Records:
◇ ◇ ◇ ◇ ◇
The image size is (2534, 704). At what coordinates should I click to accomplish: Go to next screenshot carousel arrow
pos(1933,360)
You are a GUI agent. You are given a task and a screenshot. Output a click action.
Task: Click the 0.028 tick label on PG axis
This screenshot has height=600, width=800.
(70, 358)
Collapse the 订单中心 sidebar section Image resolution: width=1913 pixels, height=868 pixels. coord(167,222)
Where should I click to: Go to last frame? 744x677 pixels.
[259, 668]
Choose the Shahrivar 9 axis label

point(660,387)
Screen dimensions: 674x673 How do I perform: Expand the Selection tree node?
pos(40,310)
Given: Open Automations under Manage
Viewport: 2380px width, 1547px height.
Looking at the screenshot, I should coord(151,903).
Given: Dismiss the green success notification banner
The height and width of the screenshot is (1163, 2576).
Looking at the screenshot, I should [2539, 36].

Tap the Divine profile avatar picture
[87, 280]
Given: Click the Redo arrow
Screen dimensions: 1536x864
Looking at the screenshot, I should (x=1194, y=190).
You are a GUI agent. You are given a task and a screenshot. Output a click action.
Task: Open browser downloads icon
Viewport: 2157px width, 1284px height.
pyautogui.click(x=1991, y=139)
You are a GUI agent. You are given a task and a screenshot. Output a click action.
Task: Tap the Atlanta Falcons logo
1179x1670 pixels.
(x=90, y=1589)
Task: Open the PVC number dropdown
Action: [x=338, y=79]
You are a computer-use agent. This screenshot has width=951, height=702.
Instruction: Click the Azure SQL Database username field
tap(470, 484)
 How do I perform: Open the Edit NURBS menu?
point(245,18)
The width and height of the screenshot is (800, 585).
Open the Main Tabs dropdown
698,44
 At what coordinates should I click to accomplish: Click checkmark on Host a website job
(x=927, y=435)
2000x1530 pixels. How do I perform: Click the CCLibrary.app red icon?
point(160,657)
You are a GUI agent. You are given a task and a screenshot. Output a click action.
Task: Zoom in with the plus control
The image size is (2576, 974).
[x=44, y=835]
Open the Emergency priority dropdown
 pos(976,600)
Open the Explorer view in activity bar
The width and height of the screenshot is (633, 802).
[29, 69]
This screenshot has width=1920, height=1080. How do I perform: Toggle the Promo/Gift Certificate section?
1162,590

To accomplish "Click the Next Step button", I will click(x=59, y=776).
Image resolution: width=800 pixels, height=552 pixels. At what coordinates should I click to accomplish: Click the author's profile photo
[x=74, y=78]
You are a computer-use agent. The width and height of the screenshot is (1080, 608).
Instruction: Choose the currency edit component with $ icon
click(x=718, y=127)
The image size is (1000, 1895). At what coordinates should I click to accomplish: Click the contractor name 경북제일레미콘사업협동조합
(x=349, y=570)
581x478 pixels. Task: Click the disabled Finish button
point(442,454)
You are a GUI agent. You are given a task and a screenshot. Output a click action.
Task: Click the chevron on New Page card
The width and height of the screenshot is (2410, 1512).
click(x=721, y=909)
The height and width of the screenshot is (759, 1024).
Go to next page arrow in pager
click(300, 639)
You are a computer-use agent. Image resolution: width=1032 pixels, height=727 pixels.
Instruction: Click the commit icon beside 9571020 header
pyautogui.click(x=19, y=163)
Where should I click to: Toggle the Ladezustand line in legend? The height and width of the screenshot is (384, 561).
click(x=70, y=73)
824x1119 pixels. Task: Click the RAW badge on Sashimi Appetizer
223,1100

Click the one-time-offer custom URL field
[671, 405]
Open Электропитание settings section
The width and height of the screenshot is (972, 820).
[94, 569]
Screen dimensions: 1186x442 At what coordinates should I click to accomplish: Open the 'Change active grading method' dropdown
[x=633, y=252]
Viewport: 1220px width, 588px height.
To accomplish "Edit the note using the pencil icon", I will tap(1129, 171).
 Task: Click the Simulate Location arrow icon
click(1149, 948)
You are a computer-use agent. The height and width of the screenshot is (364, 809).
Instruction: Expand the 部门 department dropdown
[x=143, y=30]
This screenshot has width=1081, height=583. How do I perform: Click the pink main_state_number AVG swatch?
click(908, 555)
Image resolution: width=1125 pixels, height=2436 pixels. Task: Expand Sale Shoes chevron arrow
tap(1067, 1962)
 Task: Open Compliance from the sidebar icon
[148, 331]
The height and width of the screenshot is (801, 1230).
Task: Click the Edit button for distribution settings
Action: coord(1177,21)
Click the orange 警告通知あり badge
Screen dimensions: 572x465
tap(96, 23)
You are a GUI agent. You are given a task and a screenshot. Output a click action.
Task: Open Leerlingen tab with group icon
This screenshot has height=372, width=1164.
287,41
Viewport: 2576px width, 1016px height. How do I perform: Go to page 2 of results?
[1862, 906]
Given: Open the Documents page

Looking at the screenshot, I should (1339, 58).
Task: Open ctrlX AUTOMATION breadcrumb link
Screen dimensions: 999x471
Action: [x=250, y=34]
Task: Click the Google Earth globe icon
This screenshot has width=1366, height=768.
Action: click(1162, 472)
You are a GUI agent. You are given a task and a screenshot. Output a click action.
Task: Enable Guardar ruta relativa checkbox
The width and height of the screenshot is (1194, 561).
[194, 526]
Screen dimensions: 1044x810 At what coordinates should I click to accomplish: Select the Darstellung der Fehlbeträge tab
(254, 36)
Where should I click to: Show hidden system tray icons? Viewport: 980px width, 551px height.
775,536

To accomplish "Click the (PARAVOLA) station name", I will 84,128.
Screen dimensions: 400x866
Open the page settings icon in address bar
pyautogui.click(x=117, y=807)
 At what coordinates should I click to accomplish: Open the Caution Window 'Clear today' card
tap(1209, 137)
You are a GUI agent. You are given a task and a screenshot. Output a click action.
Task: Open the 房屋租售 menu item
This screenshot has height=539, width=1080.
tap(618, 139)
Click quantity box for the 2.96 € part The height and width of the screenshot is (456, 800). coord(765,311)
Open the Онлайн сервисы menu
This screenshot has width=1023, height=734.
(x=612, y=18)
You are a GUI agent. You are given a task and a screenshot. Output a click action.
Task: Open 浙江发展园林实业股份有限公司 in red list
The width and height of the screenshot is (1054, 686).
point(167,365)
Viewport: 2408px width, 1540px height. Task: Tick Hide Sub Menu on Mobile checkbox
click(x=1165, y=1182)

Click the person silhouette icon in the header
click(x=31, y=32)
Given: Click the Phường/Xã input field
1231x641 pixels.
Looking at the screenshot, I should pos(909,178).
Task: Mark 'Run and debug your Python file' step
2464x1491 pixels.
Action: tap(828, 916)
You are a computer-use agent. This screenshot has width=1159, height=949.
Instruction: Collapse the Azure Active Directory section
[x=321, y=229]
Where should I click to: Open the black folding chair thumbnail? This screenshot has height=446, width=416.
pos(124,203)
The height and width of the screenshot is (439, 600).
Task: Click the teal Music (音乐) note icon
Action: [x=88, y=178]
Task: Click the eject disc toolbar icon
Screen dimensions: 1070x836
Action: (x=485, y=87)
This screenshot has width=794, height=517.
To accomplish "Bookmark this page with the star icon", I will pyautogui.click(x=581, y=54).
◇ ◇ ◇ ◇ ◇
§ **Work to complete**: Print the lines of the listing exactly as they appear, starting at the line containing "Screen dimensions: 400x866" and continuing through the line containing "Action: (x=485, y=87)", with both of those lines included.

§ **Exercise solution**:
Screen dimensions: 400x866
Open the page settings icon in address bar
pyautogui.click(x=117, y=807)
 At what coordinates should I click to accomplish: Open the Caution Window 'Clear today' card
tap(1209, 137)
You are a GUI agent. You are given a task and a screenshot. Output a click action.
Task: Open the 房屋租售 menu item
This screenshot has height=539, width=1080.
tap(618, 139)
Click quantity box for the 2.96 € part The height and width of the screenshot is (456, 800). coord(765,311)
Open the Онлайн сервисы menu
This screenshot has width=1023, height=734.
(x=612, y=18)
You are a GUI agent. You are given a task and a screenshot. Output a click action.
Task: Open 浙江发展园林实业股份有限公司 in red list
The width and height of the screenshot is (1054, 686).
point(167,365)
Viewport: 2408px width, 1540px height. Task: Tick Hide Sub Menu on Mobile checkbox
click(x=1165, y=1182)

Click the person silhouette icon in the header
click(x=31, y=32)
Given: Click the Phường/Xã input field
1231x641 pixels.
Looking at the screenshot, I should pos(909,178).
Task: Mark 'Run and debug your Python file' step
2464x1491 pixels.
Action: tap(828, 916)
You are a computer-use agent. This screenshot has width=1159, height=949.
Instruction: Collapse the Azure Active Directory section
[x=321, y=229]
Where should I click to: Open the black folding chair thumbnail? This screenshot has height=446, width=416.
pos(124,203)
The height and width of the screenshot is (439, 600).
Task: Click the teal Music (音乐) note icon
Action: [x=88, y=178]
Task: Click the eject disc toolbar icon
Screen dimensions: 1070x836
Action: (x=485, y=87)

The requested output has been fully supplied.